▶ [Selected passage]
+ + + + +

Meaning of buffer_size in Dataset.map , Dataset.prefetch and Dataset.shuffle

Question

As per TensorFlow documentation , the prefetch and map methods of tf.contrib.data.Dataset class, both have a parameter called buffer_size.

For prefetch method, the parameter is known as buffer_size and according to documentation :

buffer_size: A tf.int64 scalar tf.Tensor, representing the maximum number elements that will be buffered when prefetching.

For the map method, the parameter is known as output_buffer_size and according to documentation :

output_buffer_size: (Optional.) A tf.int64 scalar tf.Tensor, representing the maximum number of processed elements that will be buffered.

Similarly for the shuffle method, the same quantity appears and according to documentation :

buffer_size: A tf.int64 scalar tf.Tensor, representing the number of elements from this dataset from which the new dataset will sample.

What is the relation between these parameters ?

Suppose I create aDataset object as follows :

 tr_data = TFRecordDataset(trainfilenames)

+ + + + +

▶ [Material supplied]

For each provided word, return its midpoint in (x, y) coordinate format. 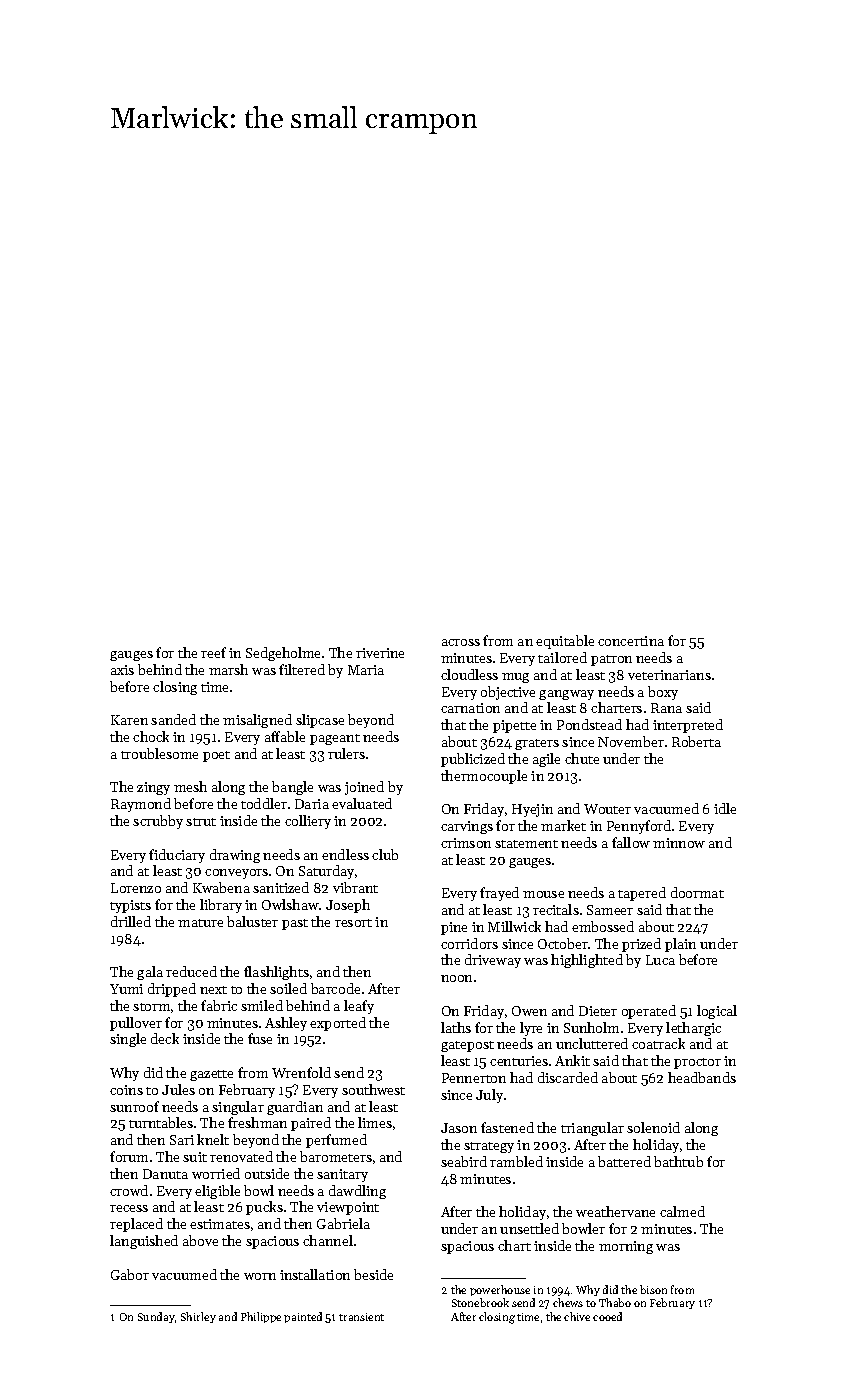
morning (626, 1247)
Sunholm (591, 1027)
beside (373, 1274)
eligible (217, 1192)
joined (364, 788)
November (631, 741)
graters (537, 744)
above (200, 1240)
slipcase (320, 721)
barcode (335, 988)
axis (122, 670)
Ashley (286, 1024)
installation (315, 1274)
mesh (190, 786)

+ + + + +

▶ [Task requirements]
a: Copy word for word the part of the TensorFlow buffer_size question starting at "Meaning of buffer_size" and ending at "will be buffered.".
b: Answer these about the TensorFlow buffer_size question:
(i) What is the parameter called in the map method?
(ii) For the shuffle method, what does buffer_size represent according to the documentation?
(iii) What argument is passed to TFRecordDataset in the last line of code?
c: Render this sentence from the TensorFlow buffer_size question in Spanish: "As per TensorFlow documentation , the prefetch and map methods of tf.contrib.data.Dataset class, both have a parameter called buffer_size."

▶ [Answer list]
a:
Meaning of buffer_size in Dataset.map , Dataset.prefetch and Dataset.shuffle

Question

As per TensorFlow documentation , the prefetch and map methods of tf.contrib.data.Dataset class, both have a parameter called buffer_size.

For prefetch method, the parameter is known as buffer_size and according to documentation :

buffer_size: A tf.int64 scalar tf.Tensor, representing the maximum number elements that will be buffered when prefetching.

For the map method, the parameter is known as output_buffer_size and according to documentation :

output_buffer_size: (Optional.) A tf.int64 scalar tf.Tensor, representing the maximum number of processed elements that will be buffered.

b:
(i) output_buffer_size
(ii) The number of elements from this dataset from which the new dataset will sample.
(iii) trainfilenames

c: Según la documentación de TensorFlow, los métodos prefetch y map de la clase tf.contrib.data.Dataset tienen ambos un parámetro llamado buffer_size.